Kyla Lee, a Métis defense lawyer in Vancouver said that when it comes to the discrepancy in sentencing for people accused of killing Indigenous women.

“I think there is still a lot of unconscious bias in policing, investigations and then charging decisions and those subconscious biases inform people’s perception of the value of another individual,” said Lee.

Lee said you can see this not only in homicides but across the legal system.

“If you are Indigenous or the victim of your crime is Indigenous you are more likely to get a better plea offer and a lighter sentence because of this unconscious bias,” she said.

A distrust in the police from Indigenous people may also contribute to issues with police investigations.

“There’s also by-products of colonialism both in that there’s a lot more distrust in Indigenous communities towards police and the perception that the police aren’t going to help them,” said Lee.

The neglect in building capacity in Indigenous communities also means that there aren’t as many resources put towards crime prevention.

Naomi Sayers, a First Nations lawyer currently based in Toronto said that underfunding in Indigenous communities contributes to the high death rate of Indigenous women and also affects the resources provided to investigate their deaths.

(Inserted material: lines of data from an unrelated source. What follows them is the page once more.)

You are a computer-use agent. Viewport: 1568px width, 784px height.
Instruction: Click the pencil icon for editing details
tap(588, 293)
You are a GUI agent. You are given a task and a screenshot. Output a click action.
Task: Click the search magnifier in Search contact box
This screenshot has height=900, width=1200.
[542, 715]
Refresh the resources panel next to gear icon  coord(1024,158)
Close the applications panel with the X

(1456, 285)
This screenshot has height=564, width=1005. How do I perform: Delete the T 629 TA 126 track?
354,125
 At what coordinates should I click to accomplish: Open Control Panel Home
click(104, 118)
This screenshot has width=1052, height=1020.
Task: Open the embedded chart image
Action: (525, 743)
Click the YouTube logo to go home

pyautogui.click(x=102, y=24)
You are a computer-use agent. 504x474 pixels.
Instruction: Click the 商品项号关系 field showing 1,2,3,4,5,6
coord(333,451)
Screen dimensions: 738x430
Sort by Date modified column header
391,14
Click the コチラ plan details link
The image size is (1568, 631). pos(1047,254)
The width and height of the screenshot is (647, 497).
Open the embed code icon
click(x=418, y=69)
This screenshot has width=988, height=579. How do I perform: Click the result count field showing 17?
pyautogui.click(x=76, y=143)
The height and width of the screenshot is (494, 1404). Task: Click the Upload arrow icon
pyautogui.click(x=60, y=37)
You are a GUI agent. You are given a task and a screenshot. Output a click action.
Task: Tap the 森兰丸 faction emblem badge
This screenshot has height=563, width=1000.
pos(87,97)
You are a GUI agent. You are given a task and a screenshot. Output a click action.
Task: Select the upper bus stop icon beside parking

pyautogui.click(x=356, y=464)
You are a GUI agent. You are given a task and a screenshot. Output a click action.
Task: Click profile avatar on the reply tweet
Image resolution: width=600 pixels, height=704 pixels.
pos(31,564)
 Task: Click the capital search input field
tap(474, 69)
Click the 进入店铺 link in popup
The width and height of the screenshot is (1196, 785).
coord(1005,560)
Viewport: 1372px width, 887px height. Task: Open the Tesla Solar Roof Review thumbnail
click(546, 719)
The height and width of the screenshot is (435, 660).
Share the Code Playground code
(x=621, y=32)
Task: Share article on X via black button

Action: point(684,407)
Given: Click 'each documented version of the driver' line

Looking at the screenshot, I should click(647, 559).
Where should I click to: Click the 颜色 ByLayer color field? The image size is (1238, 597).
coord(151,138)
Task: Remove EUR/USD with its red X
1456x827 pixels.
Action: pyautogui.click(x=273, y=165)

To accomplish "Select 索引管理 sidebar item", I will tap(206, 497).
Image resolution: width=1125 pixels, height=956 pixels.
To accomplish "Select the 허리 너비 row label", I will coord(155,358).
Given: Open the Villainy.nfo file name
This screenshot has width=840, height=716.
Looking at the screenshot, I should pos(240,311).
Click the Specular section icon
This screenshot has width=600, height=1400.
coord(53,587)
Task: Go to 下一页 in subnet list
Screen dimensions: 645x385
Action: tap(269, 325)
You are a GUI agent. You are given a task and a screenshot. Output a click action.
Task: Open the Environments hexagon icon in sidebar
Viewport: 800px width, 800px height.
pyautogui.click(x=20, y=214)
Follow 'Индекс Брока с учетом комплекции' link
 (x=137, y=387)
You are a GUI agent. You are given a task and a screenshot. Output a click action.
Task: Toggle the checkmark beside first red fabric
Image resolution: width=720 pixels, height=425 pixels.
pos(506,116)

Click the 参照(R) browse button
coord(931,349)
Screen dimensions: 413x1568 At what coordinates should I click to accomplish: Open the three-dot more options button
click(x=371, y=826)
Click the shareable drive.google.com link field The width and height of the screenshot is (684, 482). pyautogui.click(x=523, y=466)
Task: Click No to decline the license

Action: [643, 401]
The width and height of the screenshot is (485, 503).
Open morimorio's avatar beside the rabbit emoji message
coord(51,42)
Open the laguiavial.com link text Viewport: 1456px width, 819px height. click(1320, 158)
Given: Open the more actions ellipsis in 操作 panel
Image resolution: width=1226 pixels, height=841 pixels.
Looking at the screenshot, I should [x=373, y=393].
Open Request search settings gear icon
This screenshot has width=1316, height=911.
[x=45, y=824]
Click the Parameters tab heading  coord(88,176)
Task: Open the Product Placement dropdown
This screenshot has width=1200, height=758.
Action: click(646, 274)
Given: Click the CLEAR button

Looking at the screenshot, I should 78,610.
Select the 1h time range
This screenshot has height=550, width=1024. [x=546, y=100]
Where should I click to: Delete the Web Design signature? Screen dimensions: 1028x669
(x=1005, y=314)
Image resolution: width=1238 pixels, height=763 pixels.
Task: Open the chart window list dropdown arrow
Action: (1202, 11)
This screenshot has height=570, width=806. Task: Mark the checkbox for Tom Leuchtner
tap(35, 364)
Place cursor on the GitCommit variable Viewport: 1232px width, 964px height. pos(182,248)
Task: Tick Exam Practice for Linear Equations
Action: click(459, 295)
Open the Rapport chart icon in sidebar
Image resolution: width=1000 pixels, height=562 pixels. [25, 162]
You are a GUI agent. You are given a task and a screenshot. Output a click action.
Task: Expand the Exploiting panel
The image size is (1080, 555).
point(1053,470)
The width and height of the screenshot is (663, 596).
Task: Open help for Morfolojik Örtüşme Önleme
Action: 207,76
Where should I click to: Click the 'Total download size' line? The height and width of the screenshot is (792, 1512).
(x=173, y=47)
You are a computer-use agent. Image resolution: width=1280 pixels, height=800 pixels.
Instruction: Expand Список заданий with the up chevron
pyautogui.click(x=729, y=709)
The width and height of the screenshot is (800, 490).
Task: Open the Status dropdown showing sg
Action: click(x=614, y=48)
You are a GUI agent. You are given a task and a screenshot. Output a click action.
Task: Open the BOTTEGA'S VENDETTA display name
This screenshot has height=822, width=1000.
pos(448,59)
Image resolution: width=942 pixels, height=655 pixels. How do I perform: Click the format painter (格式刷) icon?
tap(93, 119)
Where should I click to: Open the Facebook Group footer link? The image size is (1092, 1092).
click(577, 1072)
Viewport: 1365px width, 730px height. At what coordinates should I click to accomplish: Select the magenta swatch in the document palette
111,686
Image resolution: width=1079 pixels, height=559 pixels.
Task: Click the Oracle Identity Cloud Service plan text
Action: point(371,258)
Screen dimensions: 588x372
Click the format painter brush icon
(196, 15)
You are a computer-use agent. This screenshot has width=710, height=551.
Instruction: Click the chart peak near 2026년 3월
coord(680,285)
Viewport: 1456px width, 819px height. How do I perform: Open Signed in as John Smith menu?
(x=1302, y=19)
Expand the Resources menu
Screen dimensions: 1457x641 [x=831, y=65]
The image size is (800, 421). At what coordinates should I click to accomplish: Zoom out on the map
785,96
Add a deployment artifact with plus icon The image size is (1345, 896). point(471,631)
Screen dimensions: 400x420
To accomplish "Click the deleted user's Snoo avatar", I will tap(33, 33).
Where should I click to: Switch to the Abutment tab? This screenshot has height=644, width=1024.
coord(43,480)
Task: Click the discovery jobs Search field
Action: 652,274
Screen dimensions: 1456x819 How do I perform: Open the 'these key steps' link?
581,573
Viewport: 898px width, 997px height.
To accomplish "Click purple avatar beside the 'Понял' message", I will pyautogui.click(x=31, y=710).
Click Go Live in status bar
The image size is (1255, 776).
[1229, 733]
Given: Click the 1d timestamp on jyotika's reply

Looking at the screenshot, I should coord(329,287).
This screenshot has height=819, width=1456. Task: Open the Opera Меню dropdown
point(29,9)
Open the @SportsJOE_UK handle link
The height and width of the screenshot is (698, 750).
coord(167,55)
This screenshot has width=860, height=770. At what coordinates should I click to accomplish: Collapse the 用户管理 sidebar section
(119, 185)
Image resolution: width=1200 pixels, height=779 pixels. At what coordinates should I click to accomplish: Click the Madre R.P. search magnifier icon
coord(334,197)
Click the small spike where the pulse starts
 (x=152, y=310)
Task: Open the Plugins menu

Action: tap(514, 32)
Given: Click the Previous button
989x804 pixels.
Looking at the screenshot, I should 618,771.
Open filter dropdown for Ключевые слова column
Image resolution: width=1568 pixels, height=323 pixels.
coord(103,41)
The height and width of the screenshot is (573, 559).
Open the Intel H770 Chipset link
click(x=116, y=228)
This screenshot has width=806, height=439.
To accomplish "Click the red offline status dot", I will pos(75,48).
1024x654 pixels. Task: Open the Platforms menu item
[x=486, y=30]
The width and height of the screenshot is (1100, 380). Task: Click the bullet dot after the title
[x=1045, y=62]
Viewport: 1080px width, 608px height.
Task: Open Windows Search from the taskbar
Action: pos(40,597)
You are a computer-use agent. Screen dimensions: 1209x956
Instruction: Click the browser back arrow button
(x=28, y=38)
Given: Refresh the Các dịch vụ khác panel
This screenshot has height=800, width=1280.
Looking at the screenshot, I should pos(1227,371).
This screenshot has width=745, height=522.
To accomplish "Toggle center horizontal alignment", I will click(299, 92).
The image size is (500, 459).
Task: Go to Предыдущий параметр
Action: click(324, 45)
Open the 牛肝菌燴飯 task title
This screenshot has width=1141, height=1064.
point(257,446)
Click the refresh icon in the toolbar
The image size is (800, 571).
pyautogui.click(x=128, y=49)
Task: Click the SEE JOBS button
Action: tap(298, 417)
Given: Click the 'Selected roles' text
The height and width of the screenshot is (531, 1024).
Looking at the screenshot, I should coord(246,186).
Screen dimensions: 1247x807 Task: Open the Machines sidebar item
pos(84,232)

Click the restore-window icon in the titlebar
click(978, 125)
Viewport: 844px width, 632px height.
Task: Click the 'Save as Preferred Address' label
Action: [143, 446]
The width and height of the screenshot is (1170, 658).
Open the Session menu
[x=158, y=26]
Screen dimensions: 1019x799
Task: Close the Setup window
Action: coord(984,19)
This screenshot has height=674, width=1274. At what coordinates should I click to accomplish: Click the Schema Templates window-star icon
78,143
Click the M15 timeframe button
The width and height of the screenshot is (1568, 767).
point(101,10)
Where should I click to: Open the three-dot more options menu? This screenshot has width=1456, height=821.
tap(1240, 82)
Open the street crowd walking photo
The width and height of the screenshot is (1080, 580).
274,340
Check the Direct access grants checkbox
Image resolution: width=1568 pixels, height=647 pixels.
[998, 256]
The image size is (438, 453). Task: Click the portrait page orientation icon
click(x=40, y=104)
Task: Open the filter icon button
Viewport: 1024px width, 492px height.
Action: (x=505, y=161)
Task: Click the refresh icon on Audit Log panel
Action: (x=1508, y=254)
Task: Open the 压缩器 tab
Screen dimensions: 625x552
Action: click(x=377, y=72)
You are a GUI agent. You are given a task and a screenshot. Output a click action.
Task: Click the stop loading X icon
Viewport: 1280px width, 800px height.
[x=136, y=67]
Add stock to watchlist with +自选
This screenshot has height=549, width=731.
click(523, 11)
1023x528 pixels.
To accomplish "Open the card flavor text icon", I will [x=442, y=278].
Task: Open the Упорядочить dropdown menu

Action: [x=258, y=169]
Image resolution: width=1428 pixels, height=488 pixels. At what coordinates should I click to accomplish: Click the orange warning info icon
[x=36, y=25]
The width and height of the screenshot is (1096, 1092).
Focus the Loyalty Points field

“You have a lack of funding communities, like around safe housing and basic needs… but also a lack of funding for Indigenous police,” said Sayers.

“With James Smith Cree Nation we saw the lack of funding for Indigenous policing.”

James Smith Cree Nation was the site of a mass casualty event where 11 people were killed and 17 injured when 32-year-old Myles Sanderson went on a violent rampage. Following this event, the nation announced they were moving towards self-policing as the nation’s leadership felt that a lack of police onsite contributed to the causalities.

From 2009 to 2021 the study identified 490 women and girls who were victims of homicide. The homicide rate is 4.27 per 100,000 Indigenous women and girls. That average is six times higher than their non-Indigenous counterparts.

Critical perspective on the data

Another one of the report’s findings indicate that most Indigenous women and girls are killed by someone that they knew (81 per cent), including an intimate partner (35 per cent), acquaintance (24 per cent), or family member (22 per cent).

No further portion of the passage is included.